Tsavorite or tsavolite is a variety of the garnet group species grossular, a calcium-aluminium garnet with the formula Ca_{3}Al_{2}Si_{3}O_{12}. Trace amounts of vanadium or chromium provide the green color.

In 1967, British gem prospector and geologist Campbell R. Bridges discovered a deposit of green grossular in the mountains of Simanjiro District of Manyara Region of north-east Tanzania in a place called Lemshuko, 15 km away from Komolo, the first village. The specimens he found were of very intense color and of high transparency. The find interested the gem trade, and attempts were made to export the stones, but the Tanzanian government did not provide permits.

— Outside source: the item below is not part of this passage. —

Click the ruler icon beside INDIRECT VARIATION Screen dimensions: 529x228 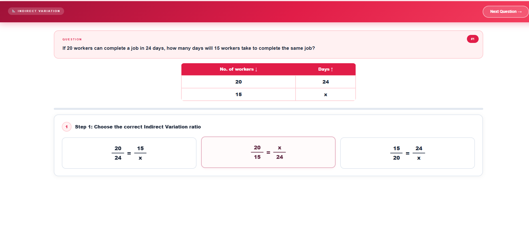[13, 11]
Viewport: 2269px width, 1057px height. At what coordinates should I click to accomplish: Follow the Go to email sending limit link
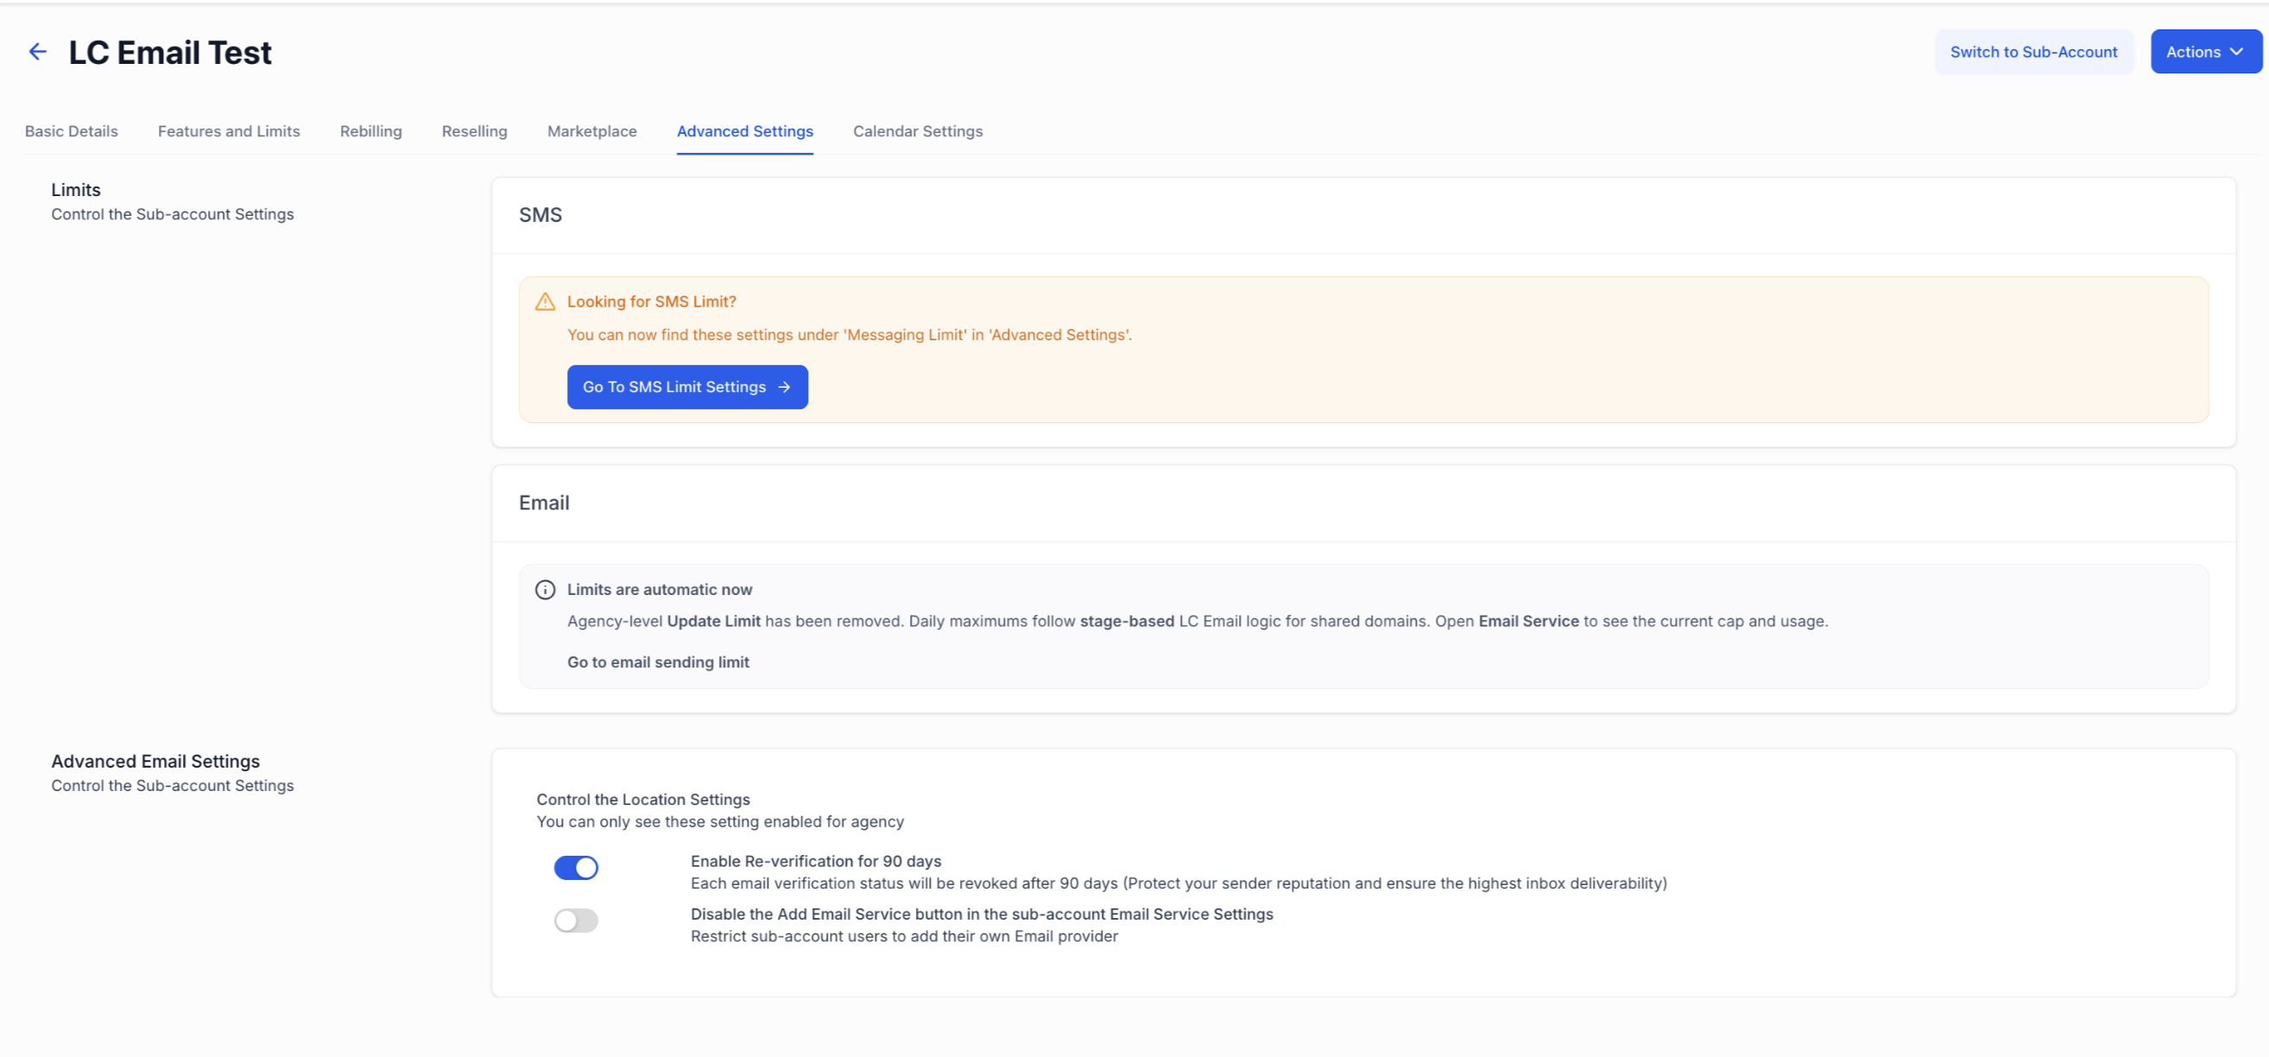pos(658,662)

Believing that the deposit was a part of a larger geological structure extending possibly into Kenya, Bridges began prospecting in that nation. He was successful a second time in 1971, when he found the mineral variety there, and was granted a permit to mine the deposit. The gemstone was known only to mineral specialists until 1974, when Tiffany and Co launched a marketing campaign which brought broader recognition of the stone.

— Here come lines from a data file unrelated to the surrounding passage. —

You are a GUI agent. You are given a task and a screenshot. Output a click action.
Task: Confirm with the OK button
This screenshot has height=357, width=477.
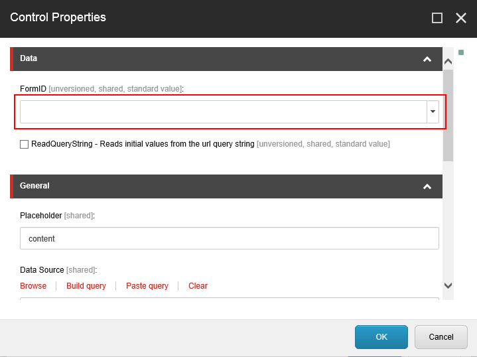coord(381,337)
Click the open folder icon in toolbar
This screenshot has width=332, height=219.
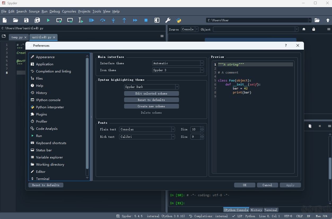(x=15, y=20)
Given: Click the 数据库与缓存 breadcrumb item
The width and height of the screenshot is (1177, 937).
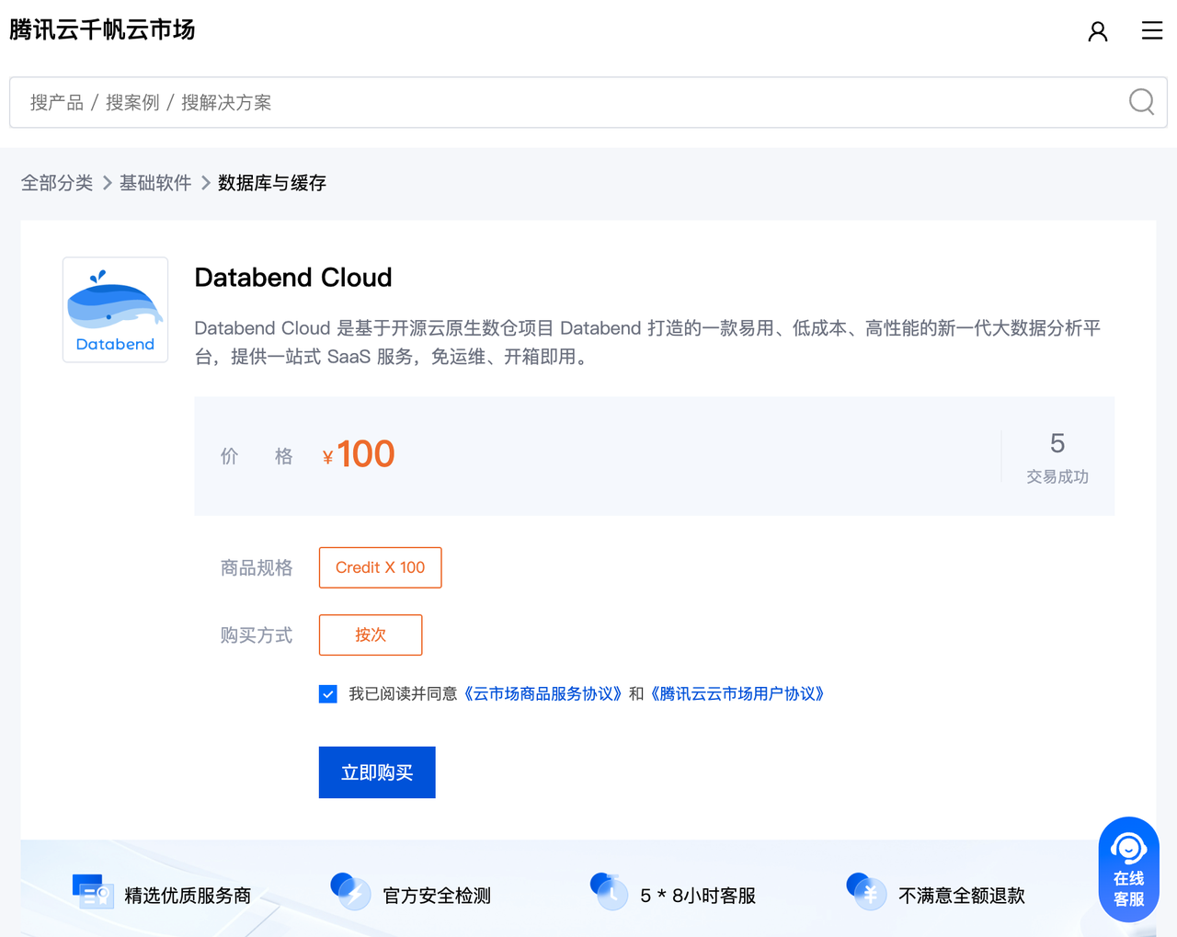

Bridges was murdered in 2009 when a mob attacked him and his son on their property in Tsavo East National Park. It is believed that the attack was connected to a three-year dispute over access and control of Bridges' gemstone mines.

The name tsavorite was proposed by Tiffany and Co president Henry Platt in honor of Tsavo East National Park in Kenya. Apart from this source and the first discovered locality in Manyara, Tanzania, it is also found in Toliara (Tuléar) Province, Madagascar. Small deposits of gem grade material have been found in Pakistan and Queen Maud Land, Antarctica. No other occurrences of gem material have yet been discovered.

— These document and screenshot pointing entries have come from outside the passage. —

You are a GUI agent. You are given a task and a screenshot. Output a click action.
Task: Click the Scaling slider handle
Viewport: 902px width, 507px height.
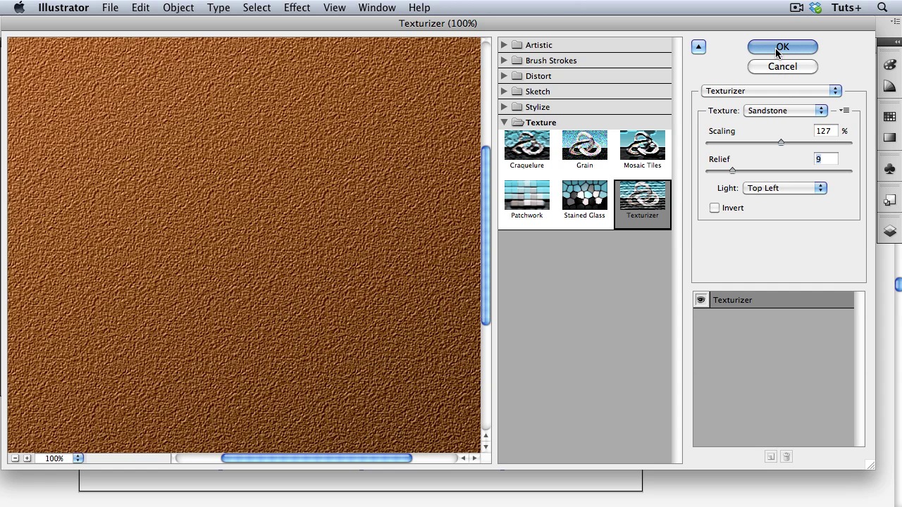[781, 142]
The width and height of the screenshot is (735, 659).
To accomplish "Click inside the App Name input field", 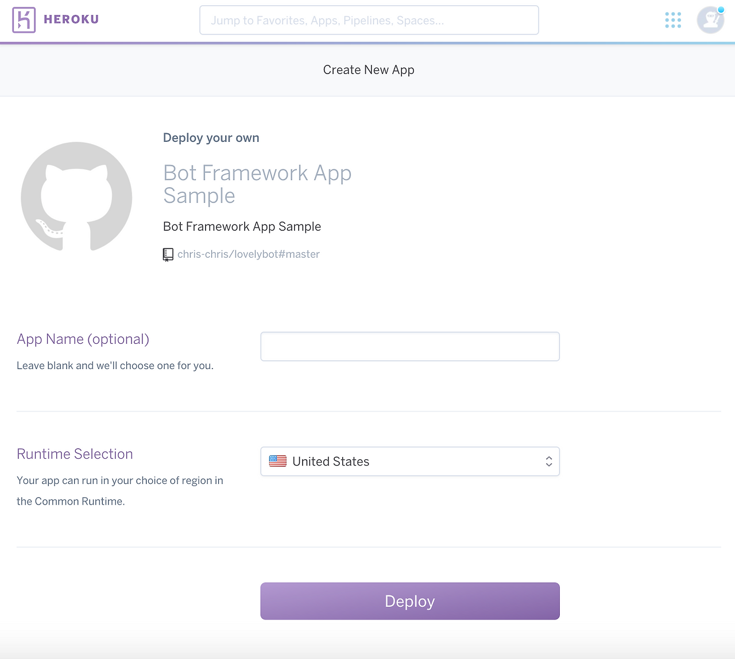I will 409,346.
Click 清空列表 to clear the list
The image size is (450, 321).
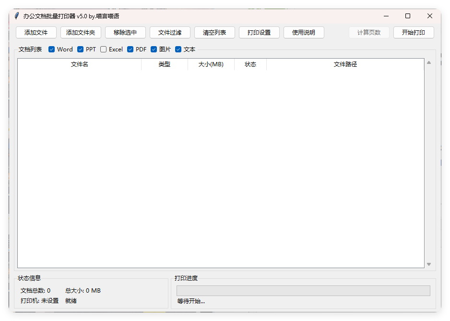[x=214, y=33]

Rare in gem-quality over several carats (1 carat = 200 mg), tsavorite has been found in larger sizes. In late 2006, a 925 carat crystal was discovered. It yielded an oval mixed-cut 325 carat (65 g) stone, one of the largest, if not the largest, faceted tsavorites in the world. A crystal that yielded a 120.68 carat oval mixed-cut gem was also uncovered in early 2006. The Lion of Merelani is a square cushion cut tsavorite that weighs 116.76 carats and has 177 facets. It is on display at the Smithsonian Institution.

Tsavorite formed in a Neoproterozoic metamorphic event which involved extensive folding and refolding of rock. This resulted in a wide range of inclusions forming within most Tsavorite crystals. These inclusions are strong identifying features in Tsavorite.